**対象文:**
* * *

ある日、袁が慈雲寺へお参りに行くと、道士のような身なりをした老人と出会った。自分のことを孔と名乗るこの老人は言った。「貴方は官界に属しています。来年、試験に合格して朝廷へ行くことができるでしょう。なぜ、勉強をあきらめたのですか?」

 

その夜、袁が孔老人を家に招くと、袁の母は言った。「先生は、人の運命を占うことができると聞いています。ぜひ、息子の運命を占って下さいませ」。孔老人は請われるままに、袁の過去を的確に言い当て、将来についても語った。それは、袁が今後、官吏の試験に及第する年や席次、朝廷に仕える年数にいたるまで、詳細にわたる予言だった。孔老人によれば、袁は最後に省の長官になり、3年半の任期を終えた後、退職して彼の故郷に帰ってくる。その後、彼は53歳を過ぎた8月14日、午前1時から3時の間に亡くなるだろうと孔老人は語った。たったひとつ、袁の人生で残念なことは、息子が生まれないことだ、と孔老人は付け足した。

* * *

**抽出レコード:**
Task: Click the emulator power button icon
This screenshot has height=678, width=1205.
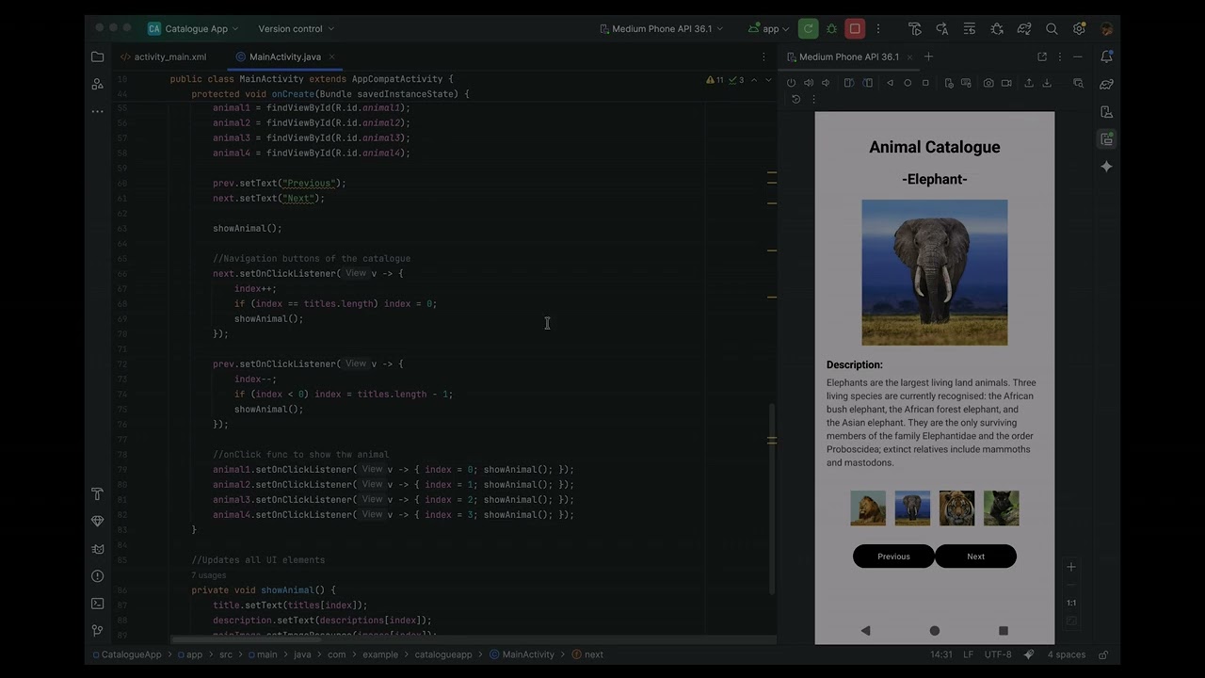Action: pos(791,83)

* * *

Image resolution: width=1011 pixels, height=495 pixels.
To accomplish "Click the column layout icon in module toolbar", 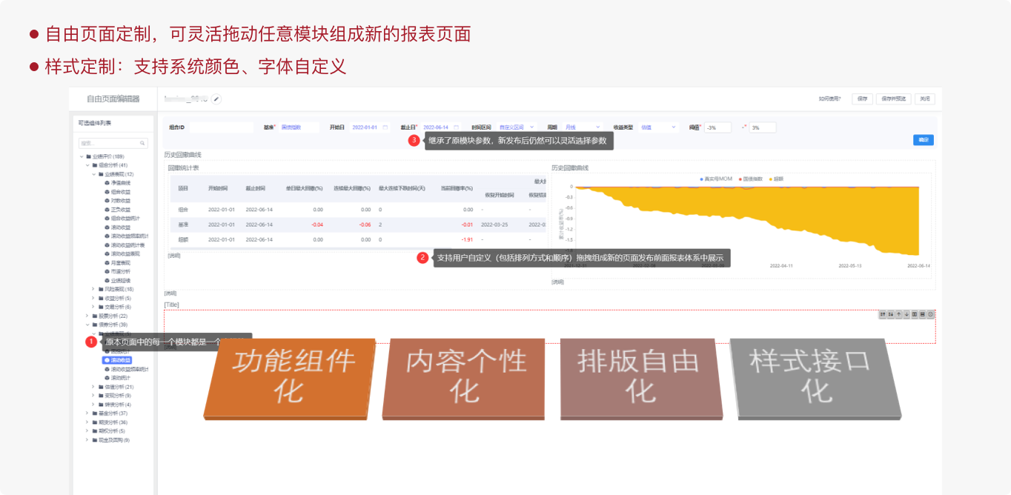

* * *

**作業指示:**
1. 対象文で、孔老人が袁の人生でたったひとつ残念なこととして付け足したのは何か。
2. 対象文の「その夜、袁が孔老人を家に招く」から「とだ、と孔老人は付け足した。」までを、一字も変えずに書き写しなさい。
レコードは対象文とは関係がない。

**期待される出力:**
1. 息子が生まれないこと。

2.
その夜、袁が孔老人を家に招くと、袁の母は言った。「先生は、人の運命を占うことができると聞いています。ぜひ、息子の運命を占って下さいませ」。孔老人は請われるままに、袁の過去を的確に言い当て、将来についても語った。それは、袁が今後、官吏の試験に及第する年や席次、朝廷に仕える年数にいたるまで、詳細にわたる予言だった。孔老人によれば、袁は最後に省の長官になり、3年半の任期を終えた後、退職して彼の故郷に帰ってくる。その後、彼は53歳を過ぎた8月14日、午前1時から3時の間に亡くなるだろうと孔老人は語った。たったひとつ、袁の人生で残念なことは、息子が生まれないことだ、と孔老人は付け足した。